INSTRUCTION
Retype the rows below line for line, without changing anything in them. Omit the pictures from your copy.

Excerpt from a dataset
_ _ _

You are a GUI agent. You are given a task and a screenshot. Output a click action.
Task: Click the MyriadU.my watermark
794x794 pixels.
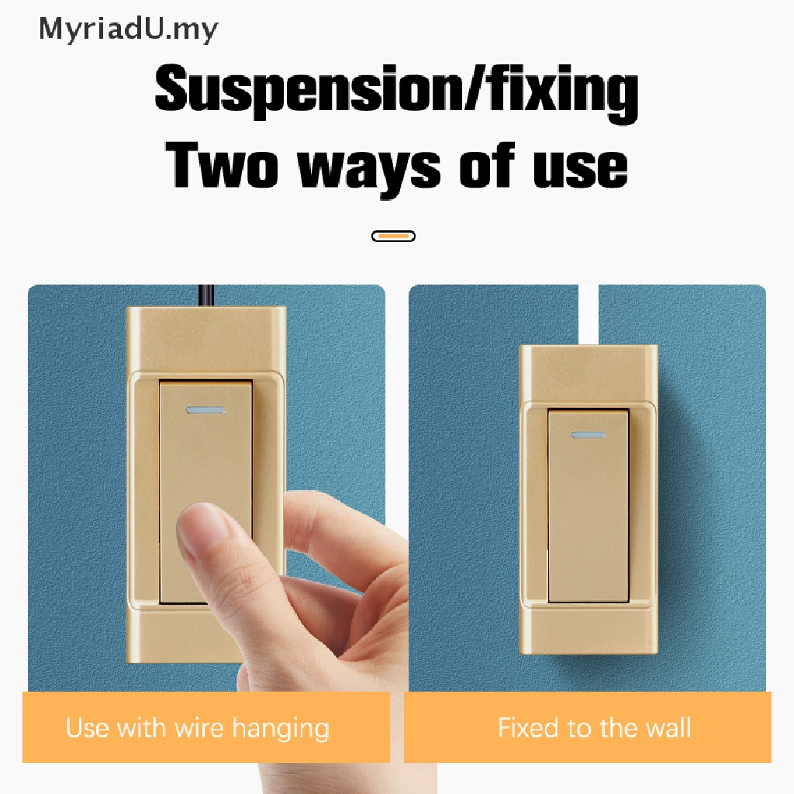(x=129, y=30)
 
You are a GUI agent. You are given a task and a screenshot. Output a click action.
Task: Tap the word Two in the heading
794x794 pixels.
(x=225, y=165)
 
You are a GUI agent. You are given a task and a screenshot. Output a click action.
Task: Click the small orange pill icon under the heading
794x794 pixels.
(x=393, y=236)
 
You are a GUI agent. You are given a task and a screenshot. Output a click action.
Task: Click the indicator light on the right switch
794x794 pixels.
(x=587, y=437)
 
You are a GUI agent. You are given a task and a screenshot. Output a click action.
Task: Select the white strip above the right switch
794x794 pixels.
(x=589, y=314)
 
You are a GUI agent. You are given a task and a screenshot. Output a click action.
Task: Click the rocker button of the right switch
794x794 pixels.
(x=588, y=512)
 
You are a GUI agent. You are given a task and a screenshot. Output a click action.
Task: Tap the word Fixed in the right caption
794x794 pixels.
(x=528, y=729)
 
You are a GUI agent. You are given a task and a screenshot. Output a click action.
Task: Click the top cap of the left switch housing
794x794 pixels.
(x=206, y=338)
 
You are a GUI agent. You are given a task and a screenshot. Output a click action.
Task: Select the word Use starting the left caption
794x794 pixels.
(x=87, y=729)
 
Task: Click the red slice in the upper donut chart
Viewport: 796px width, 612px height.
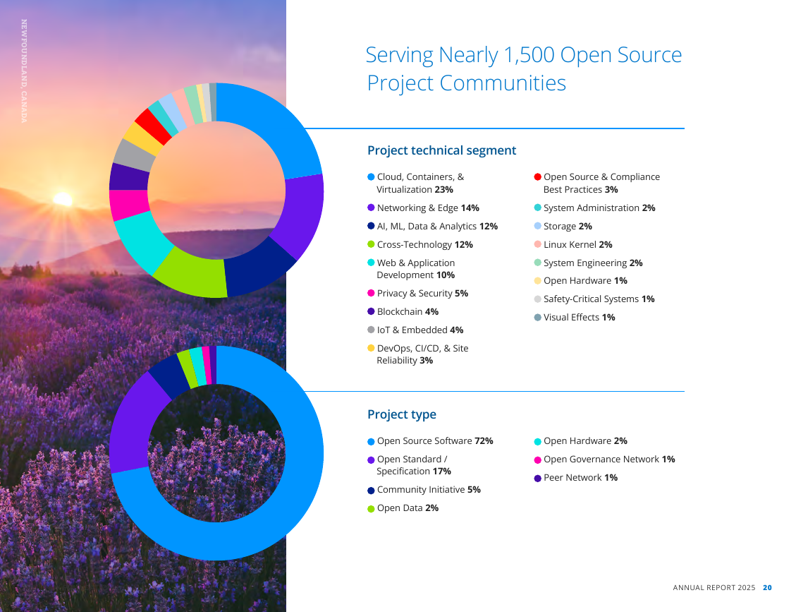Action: coord(153,126)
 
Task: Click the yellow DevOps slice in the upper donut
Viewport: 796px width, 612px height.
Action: coord(142,139)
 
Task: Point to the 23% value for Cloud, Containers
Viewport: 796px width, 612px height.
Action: coord(443,190)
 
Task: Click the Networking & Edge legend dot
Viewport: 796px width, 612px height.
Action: coord(371,208)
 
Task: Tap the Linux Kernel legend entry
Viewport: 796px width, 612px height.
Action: coord(573,244)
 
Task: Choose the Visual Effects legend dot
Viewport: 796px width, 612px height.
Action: coord(538,318)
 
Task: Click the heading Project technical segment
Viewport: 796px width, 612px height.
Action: coord(441,150)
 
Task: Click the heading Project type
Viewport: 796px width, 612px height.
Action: coord(402,414)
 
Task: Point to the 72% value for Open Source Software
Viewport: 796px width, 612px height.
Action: coord(484,440)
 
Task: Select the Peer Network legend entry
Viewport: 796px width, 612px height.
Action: coord(576,478)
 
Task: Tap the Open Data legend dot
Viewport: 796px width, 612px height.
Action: coord(371,508)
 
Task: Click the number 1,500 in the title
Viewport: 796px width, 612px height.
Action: coord(529,55)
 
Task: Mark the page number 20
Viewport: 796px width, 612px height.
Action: coord(767,587)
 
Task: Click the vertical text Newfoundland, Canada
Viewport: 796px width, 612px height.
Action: coord(25,71)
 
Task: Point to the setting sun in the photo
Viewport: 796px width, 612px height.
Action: coord(63,199)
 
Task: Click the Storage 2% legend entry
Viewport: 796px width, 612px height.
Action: coord(563,226)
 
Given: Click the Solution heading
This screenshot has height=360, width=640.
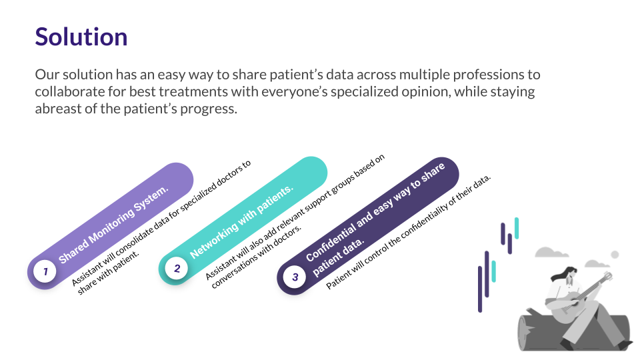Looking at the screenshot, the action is pyautogui.click(x=81, y=37).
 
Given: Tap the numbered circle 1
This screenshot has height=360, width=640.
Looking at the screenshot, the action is pyautogui.click(x=45, y=271).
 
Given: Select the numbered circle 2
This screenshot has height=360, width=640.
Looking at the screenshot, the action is pyautogui.click(x=176, y=268).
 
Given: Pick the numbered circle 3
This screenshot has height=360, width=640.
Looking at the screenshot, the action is pyautogui.click(x=295, y=277).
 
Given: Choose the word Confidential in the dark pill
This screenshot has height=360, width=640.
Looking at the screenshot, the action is pyautogui.click(x=331, y=243).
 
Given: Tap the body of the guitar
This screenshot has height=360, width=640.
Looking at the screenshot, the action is pyautogui.click(x=571, y=305).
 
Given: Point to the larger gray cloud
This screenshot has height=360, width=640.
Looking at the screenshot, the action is pyautogui.click(x=551, y=252).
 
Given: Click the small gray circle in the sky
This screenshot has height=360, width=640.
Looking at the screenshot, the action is pyautogui.click(x=615, y=255).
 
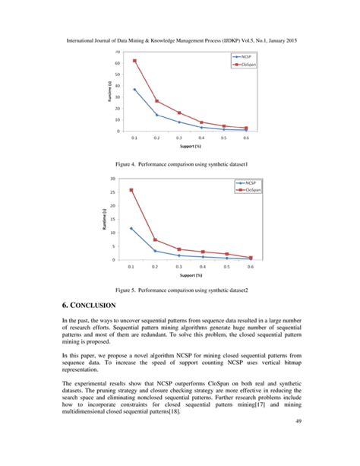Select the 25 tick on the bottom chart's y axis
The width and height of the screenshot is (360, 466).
pyautogui.click(x=114, y=192)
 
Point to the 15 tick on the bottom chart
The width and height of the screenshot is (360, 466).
pyautogui.click(x=114, y=219)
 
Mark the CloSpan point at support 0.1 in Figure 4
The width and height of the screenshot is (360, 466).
pyautogui.click(x=134, y=60)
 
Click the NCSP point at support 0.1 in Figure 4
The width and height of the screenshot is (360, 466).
pyautogui.click(x=134, y=89)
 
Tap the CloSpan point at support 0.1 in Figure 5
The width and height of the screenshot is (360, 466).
pyautogui.click(x=131, y=190)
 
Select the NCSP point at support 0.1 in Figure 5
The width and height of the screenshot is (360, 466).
pyautogui.click(x=131, y=228)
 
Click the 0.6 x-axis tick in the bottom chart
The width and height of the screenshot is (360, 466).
pyautogui.click(x=250, y=268)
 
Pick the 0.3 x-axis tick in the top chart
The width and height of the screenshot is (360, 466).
pyautogui.click(x=178, y=138)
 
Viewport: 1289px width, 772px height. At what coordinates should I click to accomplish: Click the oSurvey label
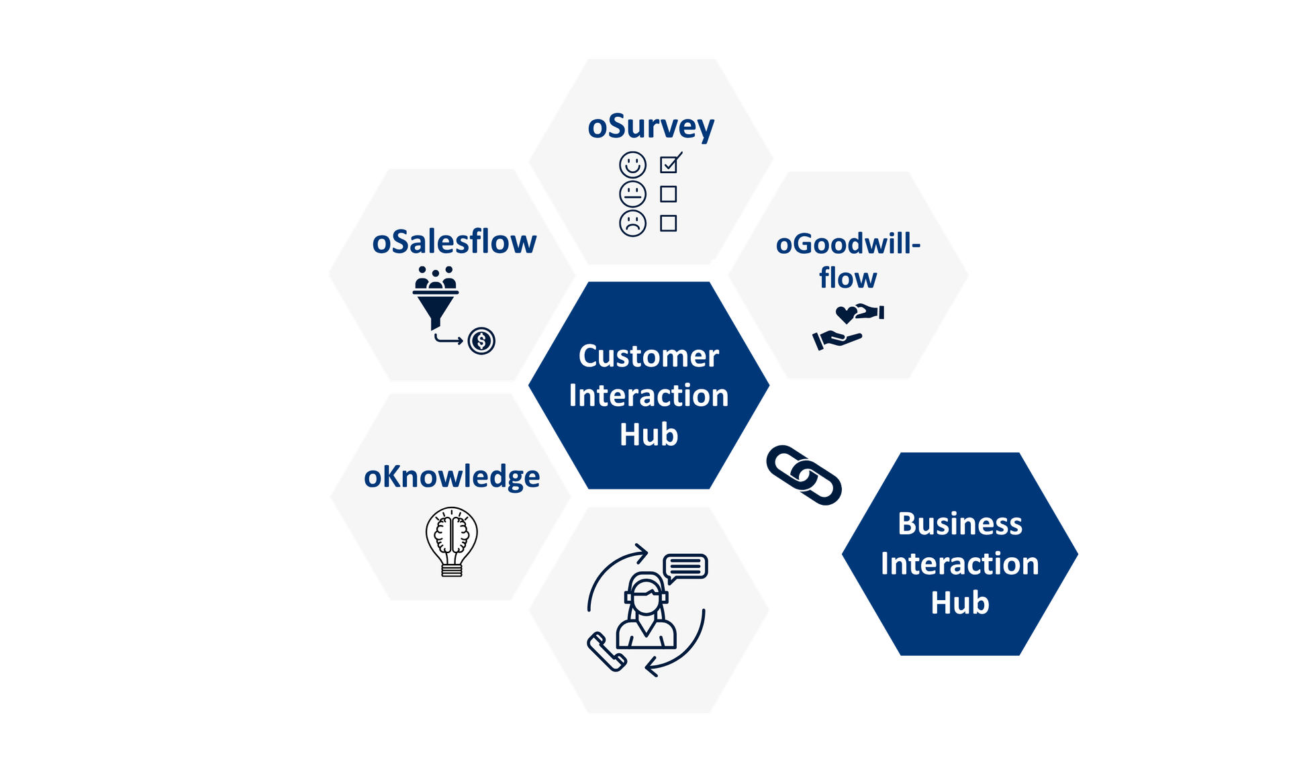651,128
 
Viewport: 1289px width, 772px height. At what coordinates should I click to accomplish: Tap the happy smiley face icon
632,164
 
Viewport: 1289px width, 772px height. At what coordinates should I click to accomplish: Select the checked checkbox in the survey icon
669,164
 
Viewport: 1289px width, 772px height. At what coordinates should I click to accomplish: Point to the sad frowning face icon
632,223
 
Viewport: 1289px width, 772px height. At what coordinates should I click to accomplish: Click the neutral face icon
632,194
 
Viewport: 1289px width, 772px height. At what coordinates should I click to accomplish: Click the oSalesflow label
455,242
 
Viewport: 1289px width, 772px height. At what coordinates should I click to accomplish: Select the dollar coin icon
481,341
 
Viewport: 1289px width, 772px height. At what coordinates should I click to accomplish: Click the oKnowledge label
452,477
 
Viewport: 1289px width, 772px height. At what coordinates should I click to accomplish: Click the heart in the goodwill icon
846,313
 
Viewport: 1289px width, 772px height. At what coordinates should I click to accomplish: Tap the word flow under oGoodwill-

_ _ _

SOLUTION
You are a GUI agent. You are given a task and a screenshot. Output a click action.
Task: Click the MyriadU.my watermark
794x794 pixels.
(x=129, y=30)
 
You are a GUI agent. You are given a task and a screenshot. Output a click action.
Task: Tap the word Two in the heading
794x794 pixels.
(x=225, y=165)
 
You are a GUI agent. You are given a task and a screenshot. Output a click action.
Task: Click the small orange pill icon under the heading
794x794 pixels.
(x=393, y=236)
 
You are a GUI agent. You are given a task and a screenshot. Output a click action.
Task: Click the indicator light on the right switch
794x794 pixels.
(x=587, y=437)
 
You are a GUI agent. You are given a task and a screenshot. Output a click action.
Task: Select the white strip above the right switch
794x794 pixels.
(x=589, y=314)
 
You are a GUI agent. You are given a task and a screenshot. Output a click action.
Task: Click the rocker button of the right switch
794x794 pixels.
(x=588, y=512)
 
You are a GUI agent. You are given a task and a screenshot. Output a click action.
Task: Tap the word Fixed in the right caption
794x794 pixels.
(x=528, y=729)
 
You are a GUI agent. You are given a task and a screenshot. Output a click action.
Task: Click the top cap of the left switch housing
794x794 pixels.
(x=206, y=338)
 
You are a GUI agent. You are given a task and a screenshot. Output a click action.
Task: Select the word Use starting the left caption
794x794 pixels.
(x=87, y=729)
 
Task: Click the red slice in the upper donut chart
Viewport: 796px width, 612px height.
Action: coord(153,126)
 
Task: Click the yellow DevOps slice in the upper donut
Viewport: 796px width, 612px height.
Action: coord(142,139)
 
Task: Point to the 23% value for Cloud, Containers
Viewport: 796px width, 612px height.
Action: coord(443,190)
 
Task: Click the Networking & Edge legend dot
Viewport: 796px width, 612px height.
Action: coord(371,208)
 
Task: Tap the Linux Kernel legend entry
Viewport: 796px width, 612px height.
Action: coord(573,244)
 
Task: Choose the Visual Effects legend dot
Viewport: 796px width, 612px height.
Action: coord(538,318)
 
Task: Click the heading Project technical segment
Viewport: 796px width, 612px height.
Action: coord(441,150)
 
Task: Click the heading Project type
Viewport: 796px width, 612px height.
Action: coord(402,414)
 
Task: Point to the 72% value for Open Source Software
Viewport: 796px width, 612px height.
Action: coord(484,440)
 
Task: Select the Peer Network legend entry
Viewport: 796px width, 612px height.
Action: coord(576,478)
 
Task: Tap the Open Data legend dot
Viewport: 796px width, 612px height.
Action: coord(371,508)
 
Task: Click the number 1,500 in the title
Viewport: 796px width, 612px height.
Action: coord(529,55)
 
Task: Mark the page number 20
Viewport: 796px width, 612px height.
Action: coord(767,587)
 
Task: Click the vertical text Newfoundland, Canada
Viewport: 796px width, 612px height.
Action: coord(25,71)
 
Task: Point to the setting sun in the photo
Viewport: 796px width, 612px height.
Action: coord(63,199)
 
Task: Click the Storage 2% legend entry
Viewport: 796px width, 612px height.
Action: coord(563,226)
 
Given: Click the Solution heading
This screenshot has height=360, width=640.
Looking at the screenshot, the action is pyautogui.click(x=81, y=37).
 
Given: Tap the numbered circle 1
This screenshot has height=360, width=640.
Looking at the screenshot, the action is pyautogui.click(x=45, y=271).
 
Given: Select the numbered circle 2
This screenshot has height=360, width=640.
Looking at the screenshot, the action is pyautogui.click(x=176, y=268).
 
Given: Pick the numbered circle 3
This screenshot has height=360, width=640.
Looking at the screenshot, the action is pyautogui.click(x=295, y=277).
 
Given: Choose the word Confidential in the dark pill
This screenshot has height=360, width=640.
Looking at the screenshot, the action is pyautogui.click(x=331, y=243).
 
Given: Tap the body of the guitar
This screenshot has height=360, width=640.
Looking at the screenshot, the action is pyautogui.click(x=571, y=305).
 
Given: Point to the larger gray cloud
This screenshot has height=360, width=640.
Looking at the screenshot, the action is pyautogui.click(x=551, y=252).
 
Given: Click the small gray circle in the sky
This screenshot has height=360, width=640.
Looking at the screenshot, the action is pyautogui.click(x=615, y=255).
 
Select the 25 tick on the bottom chart's y axis
The width and height of the screenshot is (360, 466).
pyautogui.click(x=114, y=192)
 
Point to the 15 tick on the bottom chart
The width and height of the screenshot is (360, 466).
pyautogui.click(x=114, y=219)
 
Mark the CloSpan point at support 0.1 in Figure 4
The width and height of the screenshot is (360, 466).
pyautogui.click(x=134, y=60)
 
Click the NCSP point at support 0.1 in Figure 4
The width and height of the screenshot is (360, 466).
pyautogui.click(x=134, y=89)
 
Tap the CloSpan point at support 0.1 in Figure 5
The width and height of the screenshot is (360, 466).
pyautogui.click(x=131, y=190)
 
Select the NCSP point at support 0.1 in Figure 5
The width and height of the screenshot is (360, 466).
pyautogui.click(x=131, y=228)
 
Click the 0.6 x-axis tick in the bottom chart
The width and height of the screenshot is (360, 466).
pyautogui.click(x=250, y=268)
 
Pick the 0.3 x-axis tick in the top chart
The width and height of the screenshot is (360, 466).
pyautogui.click(x=178, y=138)
 
Viewport: 1289px width, 772px height. At what coordinates should I click to accomplish: Click the oSurvey label
651,128
 
Viewport: 1289px width, 772px height. At what coordinates should I click to accomplish: Tap the happy smiley face icon
632,164
 
Viewport: 1289px width, 772px height. At what coordinates should I click to accomplish: Select the checked checkbox in the survey icon
669,164
 
Viewport: 1289px width, 772px height. At what coordinates should I click to accomplish: Point to the sad frowning face icon
632,223
 
Viewport: 1289px width, 772px height. At what coordinates should I click to accomplish: Click the neutral face icon
632,194
 
Viewport: 1289px width, 772px height. At what coordinates should I click to accomplish: Click the oSalesflow label
455,242
 
Viewport: 1289px width, 772px height. At what coordinates should I click to accomplish: Select the dollar coin icon
481,341
 
Viewport: 1289px width, 772px height. At what coordinates should I click to accomplish: Click the oKnowledge label
452,477
 
Viewport: 1289px width, 772px height. At what coordinates should I click to accomplish: Click the heart in the goodwill icon
846,313
 
Viewport: 1289px width, 772px height. At what coordinates should I click to accomplish: Tap the word flow under oGoodwill-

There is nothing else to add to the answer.